Tue, 01/07/2020 - 5:00pm

    ROCKPORT — The Five Town CSD board will vote Jan. 8 on a proposal to name the Camden Hills Regional High School library after Pulitzer Prize recipient and renowned poet Edna St. Vincent Millay, an alumna of the Camden High School. 

    As part of the proposal to name the library after Millay, a sign bearing the name “Edna St. Vincent Millay” and Millay’s signature is to be placed above the entrance to the library, if the board approves. 

    There are options for the signs, each costing approximately $350. A naming ceremony is to be held in the spring, if all goes accordingly. 
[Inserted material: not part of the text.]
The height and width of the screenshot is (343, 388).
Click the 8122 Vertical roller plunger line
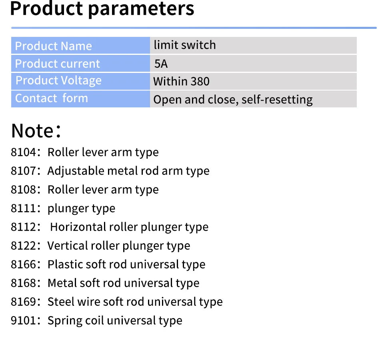pyautogui.click(x=100, y=246)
    The idea germinated last fall when Camden Hills English teacher Jennifer Munson was searching for an old yearbook in the school’s storage area of the library, according to library specialist Iris Eichenlaub. Munson lighted on the 1909 yearbook for the year Millay graduated from what was then called Camden High School. 

    Upon a closer examination, the yearbook yielded some original works by a young Millay and other interesting biographical tidbits. 
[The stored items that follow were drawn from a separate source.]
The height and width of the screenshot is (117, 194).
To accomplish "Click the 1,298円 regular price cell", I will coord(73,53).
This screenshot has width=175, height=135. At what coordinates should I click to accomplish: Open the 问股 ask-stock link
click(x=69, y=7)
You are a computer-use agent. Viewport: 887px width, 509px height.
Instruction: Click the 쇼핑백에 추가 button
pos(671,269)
    “It got Jen thinking about how we at Camden Hills could honor our most famous graduate and connect our school with this important figure from the past,” said Eichenlaub. “Millay received the Pulitzer Prize for Poetry in 1923, was a prolific writer of poetry and drama, and pushed against the social norms and boundaries of her time. Her works influenced the community of arts and letters in the early 20th century, and are considered classic works of the American poetry canon.” 

    Inspired by Millay’s legacy and eager to promote the famed literary icon to the present generation of students, Munson formed a committee of faculty members, students and Camden Hills alumna Hannah Wells, a board member at the Millay House in Rockland. 

    The committee is currently working on several projects related to promoting Millay throughout the Camden Hills school community, as well as the greater Midcoast community. 

    One of those projects is the naming of the school’s library in honor of the legacy Millay, in part, established as a student at the school. 

    For Munson, the legacy of Millay is, in part, what made the decision to bestow Millay’s name on the library so easy. 

    “Millay is an amazing woman who came from nothing; she grew up next to the tannery in a divorced family, with a working mother who often had to be away for work, but who believed in education for her daughters,” Munson said. “Millay started writing poetry at a young age, started getting published in her early teens, and, through the kindness of a patron who saw her read her poem Renascance at the Whitehall Inn, went on to Vassar. She was a suffragette, a human rights activist, a movie writer, and the first woman to win the Pulitzer Prize for Poetry in 1923. The famous English writer, Thomas Hardy said ‘America had two great attractions: the skyscraper and the poetry of Edna St Vincent Millay.’”
     
    Through naming the library after Millay, Munson hopes the move will educate the students more to Millay and the legacy she established.